(Data excerpts Opens)
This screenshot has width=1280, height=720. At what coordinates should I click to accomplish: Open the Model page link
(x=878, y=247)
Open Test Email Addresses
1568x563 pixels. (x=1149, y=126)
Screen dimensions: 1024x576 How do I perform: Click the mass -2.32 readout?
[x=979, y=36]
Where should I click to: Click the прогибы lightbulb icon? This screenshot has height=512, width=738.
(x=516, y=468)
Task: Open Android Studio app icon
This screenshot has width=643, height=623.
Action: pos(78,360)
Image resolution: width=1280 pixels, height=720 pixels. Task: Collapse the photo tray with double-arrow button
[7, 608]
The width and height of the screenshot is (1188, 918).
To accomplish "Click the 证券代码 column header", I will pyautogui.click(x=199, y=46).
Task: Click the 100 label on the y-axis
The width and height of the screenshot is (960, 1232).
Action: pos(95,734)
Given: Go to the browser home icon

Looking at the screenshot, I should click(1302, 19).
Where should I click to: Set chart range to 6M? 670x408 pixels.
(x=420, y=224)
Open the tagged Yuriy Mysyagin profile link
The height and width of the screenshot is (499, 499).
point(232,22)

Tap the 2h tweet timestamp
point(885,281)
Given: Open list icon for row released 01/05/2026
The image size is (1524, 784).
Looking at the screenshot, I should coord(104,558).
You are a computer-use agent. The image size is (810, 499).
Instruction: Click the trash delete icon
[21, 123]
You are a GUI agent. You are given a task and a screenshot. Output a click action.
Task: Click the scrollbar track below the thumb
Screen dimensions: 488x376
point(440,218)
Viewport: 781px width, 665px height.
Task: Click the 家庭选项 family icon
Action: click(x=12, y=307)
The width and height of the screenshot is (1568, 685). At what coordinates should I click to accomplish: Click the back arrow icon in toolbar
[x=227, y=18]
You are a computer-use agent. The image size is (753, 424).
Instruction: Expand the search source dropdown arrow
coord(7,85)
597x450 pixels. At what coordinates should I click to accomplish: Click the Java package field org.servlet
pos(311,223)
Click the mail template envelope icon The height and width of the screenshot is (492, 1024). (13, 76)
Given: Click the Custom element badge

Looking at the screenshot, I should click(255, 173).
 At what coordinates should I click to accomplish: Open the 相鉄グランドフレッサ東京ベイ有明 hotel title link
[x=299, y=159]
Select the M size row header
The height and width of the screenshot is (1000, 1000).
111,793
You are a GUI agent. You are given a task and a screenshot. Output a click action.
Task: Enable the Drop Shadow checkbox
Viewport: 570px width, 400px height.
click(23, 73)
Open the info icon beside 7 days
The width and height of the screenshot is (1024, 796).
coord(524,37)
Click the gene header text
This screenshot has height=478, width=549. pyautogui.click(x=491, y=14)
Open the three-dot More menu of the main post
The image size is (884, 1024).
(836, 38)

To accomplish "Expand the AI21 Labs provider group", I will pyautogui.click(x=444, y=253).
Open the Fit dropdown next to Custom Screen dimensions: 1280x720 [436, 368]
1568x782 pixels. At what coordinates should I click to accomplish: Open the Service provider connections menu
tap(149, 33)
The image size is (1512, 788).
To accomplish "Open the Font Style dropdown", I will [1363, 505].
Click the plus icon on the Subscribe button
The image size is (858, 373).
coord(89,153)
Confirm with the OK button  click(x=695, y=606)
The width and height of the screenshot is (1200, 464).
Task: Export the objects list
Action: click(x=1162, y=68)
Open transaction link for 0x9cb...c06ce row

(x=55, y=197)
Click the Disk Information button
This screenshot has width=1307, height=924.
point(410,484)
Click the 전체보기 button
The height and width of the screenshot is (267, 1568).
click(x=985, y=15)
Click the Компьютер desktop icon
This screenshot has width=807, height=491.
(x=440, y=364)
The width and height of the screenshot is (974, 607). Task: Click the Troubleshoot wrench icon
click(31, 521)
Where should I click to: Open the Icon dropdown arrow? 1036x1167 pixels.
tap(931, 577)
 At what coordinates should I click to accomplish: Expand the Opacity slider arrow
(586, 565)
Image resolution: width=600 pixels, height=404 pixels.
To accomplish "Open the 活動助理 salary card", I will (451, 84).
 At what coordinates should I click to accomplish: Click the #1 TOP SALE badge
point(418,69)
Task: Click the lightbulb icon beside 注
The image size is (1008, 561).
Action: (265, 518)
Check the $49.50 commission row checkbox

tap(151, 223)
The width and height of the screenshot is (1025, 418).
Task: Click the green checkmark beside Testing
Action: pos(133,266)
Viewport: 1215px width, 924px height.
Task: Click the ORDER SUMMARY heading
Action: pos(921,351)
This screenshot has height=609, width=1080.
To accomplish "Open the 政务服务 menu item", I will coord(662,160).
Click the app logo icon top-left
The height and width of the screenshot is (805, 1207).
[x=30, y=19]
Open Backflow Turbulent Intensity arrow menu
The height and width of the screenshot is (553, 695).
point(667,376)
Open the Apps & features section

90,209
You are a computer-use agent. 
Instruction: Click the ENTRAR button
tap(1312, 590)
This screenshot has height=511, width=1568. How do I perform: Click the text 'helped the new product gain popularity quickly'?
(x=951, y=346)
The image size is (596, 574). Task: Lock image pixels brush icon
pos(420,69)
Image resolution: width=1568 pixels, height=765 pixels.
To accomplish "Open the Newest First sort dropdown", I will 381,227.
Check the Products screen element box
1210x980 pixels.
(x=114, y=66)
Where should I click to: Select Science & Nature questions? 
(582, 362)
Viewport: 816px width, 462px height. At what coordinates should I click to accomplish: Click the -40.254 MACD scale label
(Data excerpts Closes)
→ Brief
Restate each entry exactly, skipping none.

→ Answer to the exercise
This screenshot has width=1280, height=720. At what coordinates should I click to accomplish: Open the Model page link
(x=878, y=247)
Open Test Email Addresses
1568x563 pixels. (x=1149, y=126)
Screen dimensions: 1024x576 How do I perform: Click the mass -2.32 readout?
[x=979, y=36]
Where should I click to: Click the прогибы lightbulb icon? This screenshot has height=512, width=738.
(x=516, y=468)
Task: Open Android Studio app icon
This screenshot has width=643, height=623.
Action: pos(78,360)
Image resolution: width=1280 pixels, height=720 pixels. Task: Collapse the photo tray with double-arrow button
[7, 608]
The width and height of the screenshot is (1188, 918).
To accomplish "Click the 证券代码 column header", I will pyautogui.click(x=199, y=46).
Task: Click the 100 label on the y-axis
The width and height of the screenshot is (960, 1232).
Action: pos(95,734)
Given: Go to the browser home icon

Looking at the screenshot, I should click(1302, 19).
Where should I click to: Set chart range to 6M? 670x408 pixels.
(x=420, y=224)
Open the tagged Yuriy Mysyagin profile link
The height and width of the screenshot is (499, 499).
point(232,22)

Tap the 2h tweet timestamp
point(885,281)
Given: Open list icon for row released 01/05/2026
The image size is (1524, 784).
Looking at the screenshot, I should coord(104,558).
You are a computer-use agent. The image size is (810, 499).
Instruction: Click the trash delete icon
[21, 123]
You are a GUI agent. You are given a task and a screenshot. Output a click action.
Task: Click the scrollbar track below the thumb
Screen dimensions: 488x376
point(440,218)
Viewport: 781px width, 665px height.
Task: Click the 家庭选项 family icon
Action: click(x=12, y=307)
The width and height of the screenshot is (1568, 685). At what coordinates should I click to accomplish: Click the back arrow icon in toolbar
[x=227, y=18]
You are a computer-use agent. The image size is (753, 424).
Instruction: Expand the search source dropdown arrow
coord(7,85)
597x450 pixels. At what coordinates should I click to accomplish: Click the Java package field org.servlet
pos(311,223)
Click the mail template envelope icon The height and width of the screenshot is (492, 1024). (13, 76)
Given: Click the Custom element badge

Looking at the screenshot, I should click(255, 173).
 At what coordinates should I click to accomplish: Open the 相鉄グランドフレッサ東京ベイ有明 hotel title link
[x=299, y=159]
Select the M size row header
The height and width of the screenshot is (1000, 1000).
111,793
You are a GUI agent. You are given a task and a screenshot. Output a click action.
Task: Enable the Drop Shadow checkbox
Viewport: 570px width, 400px height.
click(23, 73)
Open the info icon beside 7 days
The width and height of the screenshot is (1024, 796).
coord(524,37)
Click the gene header text
This screenshot has height=478, width=549. pyautogui.click(x=491, y=14)
Open the three-dot More menu of the main post
The image size is (884, 1024).
(836, 38)

To accomplish "Expand the AI21 Labs provider group", I will pyautogui.click(x=444, y=253).
Open the Fit dropdown next to Custom Screen dimensions: 1280x720 [436, 368]
1568x782 pixels. At what coordinates should I click to accomplish: Open the Service provider connections menu
tap(149, 33)
The image size is (1512, 788).
To accomplish "Open the Font Style dropdown", I will [1363, 505].
Click the plus icon on the Subscribe button
The image size is (858, 373).
coord(89,153)
Confirm with the OK button  click(x=695, y=606)
The width and height of the screenshot is (1200, 464).
Task: Export the objects list
Action: click(x=1162, y=68)
Open transaction link for 0x9cb...c06ce row

(x=55, y=197)
Click the Disk Information button
This screenshot has width=1307, height=924.
point(410,484)
Click the 전체보기 button
The height and width of the screenshot is (267, 1568).
click(x=985, y=15)
Click the Компьютер desktop icon
This screenshot has width=807, height=491.
(x=440, y=364)
The width and height of the screenshot is (974, 607). Task: Click the Troubleshoot wrench icon
click(31, 521)
Where should I click to: Open the Icon dropdown arrow? 1036x1167 pixels.
tap(931, 577)
 At what coordinates should I click to accomplish: Expand the Opacity slider arrow
(586, 565)
Image resolution: width=600 pixels, height=404 pixels.
To accomplish "Open the 活動助理 salary card", I will (451, 84).
 At what coordinates should I click to accomplish: Click the #1 TOP SALE badge
point(418,69)
Task: Click the lightbulb icon beside 注
The image size is (1008, 561).
Action: (265, 518)
Check the $49.50 commission row checkbox

tap(151, 223)
The width and height of the screenshot is (1025, 418).
Task: Click the green checkmark beside Testing
Action: pos(133,266)
Viewport: 1215px width, 924px height.
Task: Click the ORDER SUMMARY heading
Action: pos(921,351)
This screenshot has height=609, width=1080.
To accomplish "Open the 政务服务 menu item", I will coord(662,160).
Click the app logo icon top-left
The height and width of the screenshot is (805, 1207).
[x=30, y=19]
Open Backflow Turbulent Intensity arrow menu
The height and width of the screenshot is (553, 695).
point(667,376)
Open the Apps & features section

90,209
You are a computer-use agent. 
Instruction: Click the ENTRAR button
tap(1312, 590)
This screenshot has height=511, width=1568. How do I perform: Click the text 'helped the new product gain popularity quickly'?
(x=951, y=346)
The image size is (596, 574). Task: Lock image pixels brush icon
pos(420,69)
Image resolution: width=1568 pixels, height=765 pixels.
To accomplish "Open the Newest First sort dropdown", I will 381,227.
Check the Products screen element box
1210x980 pixels.
(x=114, y=66)
Where should I click to: Select Science & Nature questions? 
(582, 362)
Viewport: 816px width, 462px height. At what coordinates should I click to accomplish: Click the -40.254 MACD scale label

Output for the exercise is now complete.